VD : A cette époque, dans notre centre on suivait les recommandations internationales, notamment celles du Royal College et puis récemment celle du Collège National des Gynécologues de 2018 sur la prévention et la protection périnéale en obstétrique. On proposait assez facilement aux femmes symptomatiques une césarienne itérative. Par contre chez les patientes qui n’était pas symptomatiques, on proposait soit une césarienne itérative au prix du risque de morbidité de la césarienne, soit une tentative d’accouchement par les voies naturelles en les prévenant qu’il y avait un risque de récidive de LOSA d’à peu près 2 à 15%.
ED : Finalement qu’est-ce que cet article a changé dans la prise en charge de ces patientes, que ce soit dans l’information que vous leur donnez, ou sur la décision que vous prenez pour leur deuxième accouchement ?
VD : Alors, concernant notre prise en charge obstétricale de ces patientes, il n’y a pas eu de modification particulière.
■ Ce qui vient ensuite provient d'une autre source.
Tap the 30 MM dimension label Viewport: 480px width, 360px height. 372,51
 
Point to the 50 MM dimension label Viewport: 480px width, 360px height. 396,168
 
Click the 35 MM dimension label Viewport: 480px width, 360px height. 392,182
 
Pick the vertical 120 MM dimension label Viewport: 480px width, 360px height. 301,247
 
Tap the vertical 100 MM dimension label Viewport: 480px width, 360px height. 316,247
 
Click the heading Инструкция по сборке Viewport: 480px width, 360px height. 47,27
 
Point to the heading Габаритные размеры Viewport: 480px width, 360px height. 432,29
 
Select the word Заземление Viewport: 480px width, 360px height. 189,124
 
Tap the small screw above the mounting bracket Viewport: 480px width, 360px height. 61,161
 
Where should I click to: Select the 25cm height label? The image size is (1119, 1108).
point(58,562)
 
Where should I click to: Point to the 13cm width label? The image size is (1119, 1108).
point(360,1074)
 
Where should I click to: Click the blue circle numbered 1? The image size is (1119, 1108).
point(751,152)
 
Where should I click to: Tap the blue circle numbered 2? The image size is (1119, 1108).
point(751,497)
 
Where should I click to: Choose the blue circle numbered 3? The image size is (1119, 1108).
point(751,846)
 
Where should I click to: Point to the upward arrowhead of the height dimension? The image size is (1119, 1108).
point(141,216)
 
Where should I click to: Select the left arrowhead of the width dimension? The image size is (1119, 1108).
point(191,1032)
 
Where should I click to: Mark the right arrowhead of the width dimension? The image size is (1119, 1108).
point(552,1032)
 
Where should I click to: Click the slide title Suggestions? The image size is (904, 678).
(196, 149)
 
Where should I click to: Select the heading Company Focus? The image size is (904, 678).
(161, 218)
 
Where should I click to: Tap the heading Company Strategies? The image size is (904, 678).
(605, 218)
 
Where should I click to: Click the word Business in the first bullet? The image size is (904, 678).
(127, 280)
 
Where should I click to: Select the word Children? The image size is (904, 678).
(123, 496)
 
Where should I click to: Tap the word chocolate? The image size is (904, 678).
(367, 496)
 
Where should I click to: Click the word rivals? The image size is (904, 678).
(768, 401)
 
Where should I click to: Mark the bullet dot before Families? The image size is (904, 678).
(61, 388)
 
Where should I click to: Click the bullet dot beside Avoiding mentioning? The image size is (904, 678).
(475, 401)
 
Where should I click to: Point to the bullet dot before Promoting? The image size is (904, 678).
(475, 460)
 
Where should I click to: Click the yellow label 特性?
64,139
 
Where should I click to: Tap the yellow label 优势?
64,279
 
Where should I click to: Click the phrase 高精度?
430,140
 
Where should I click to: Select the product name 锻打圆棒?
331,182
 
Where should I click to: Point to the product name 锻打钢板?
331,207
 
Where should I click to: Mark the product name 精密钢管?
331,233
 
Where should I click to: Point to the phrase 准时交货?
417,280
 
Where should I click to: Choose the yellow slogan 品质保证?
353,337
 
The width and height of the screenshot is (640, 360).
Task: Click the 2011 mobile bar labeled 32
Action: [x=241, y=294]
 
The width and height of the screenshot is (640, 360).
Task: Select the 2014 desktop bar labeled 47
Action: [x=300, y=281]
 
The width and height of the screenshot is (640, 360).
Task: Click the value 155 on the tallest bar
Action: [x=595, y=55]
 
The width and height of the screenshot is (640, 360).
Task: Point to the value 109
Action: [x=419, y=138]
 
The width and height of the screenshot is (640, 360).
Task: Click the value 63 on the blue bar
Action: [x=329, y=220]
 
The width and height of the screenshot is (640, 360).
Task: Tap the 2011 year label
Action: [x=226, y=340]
Depuis 6 mois ou un an, nous avons mis en place un parcours de soins composé d’une visite postnatale par un obstétricien, d’une visite par un chirurgien digestif proctologue, plus une échographie du sphincter anal. Cela nous semble constituer un parcours de choix. Le but étant de proposer à la patiente la meilleure prise en charge pour ses symptômes actuels et, également, en vue d’envisager une future grossesse. Donc pour ces patientes cette prise en charge nous semblait devoir être automatique. Si elles sont asymptomatiques, on leur propose alors les deux solutions, dont la césarienne itérative, mais avec des risques de morbi-mortalité qui les font plutôt choisir la tentative de voie basse. Par contre chez les patientes symptomatiques une césarienne est le plus souvent proposée.
Aujourd’hui, à la vue des résultats d’EPIC, nous avons ressenti la nécessité d’une consultation vraiment spécialisée avec un gynéco-obstétricien et un proctologue pour bien évaluer sur les symptômes digestifs. Auparavant, on considérait la rééducation du périnée, plus pour la symptomatologie urinaire, et finalement assez peu pour l’incontinence aux gaz et aux selles. Je pense que l’utilisation des scores cliniques (score de Vaizey ou score de Wexner) est intéressante et mérite effectivement d’être un petit peu plus utilisée même si la simple question d’une incontinence aux gaz est déjà très pertinente.
Par ailleurs, c’est le premier essai randomisé qui apporte énormément de poids pour les praticiens qui étaient sceptiques sur les résultats des études de cohorte antérieures.
ED : Quel est donc ton petit mot de conclusion au sujet de cette étude ?
VD : Cet article nous incite, et nous conforte, dans la nécessité d’une collaboration étroite entre l’échographie d’un côté, le colo proctologue et l’obstétricien de l’autre, notamment en vue d’une future grossesse pour la meilleure prise en charge de ces patientes. Et de décider soit d’une césarienne itérative soit d’une tentative d’accouchement voie basse, tout en pouvant délivrer les meilleures informations à la patiente.
ED : Merci beaucoup Vincent, et bonne fin de journée à toi.
VD : Merci Emilie, et à très bientôt.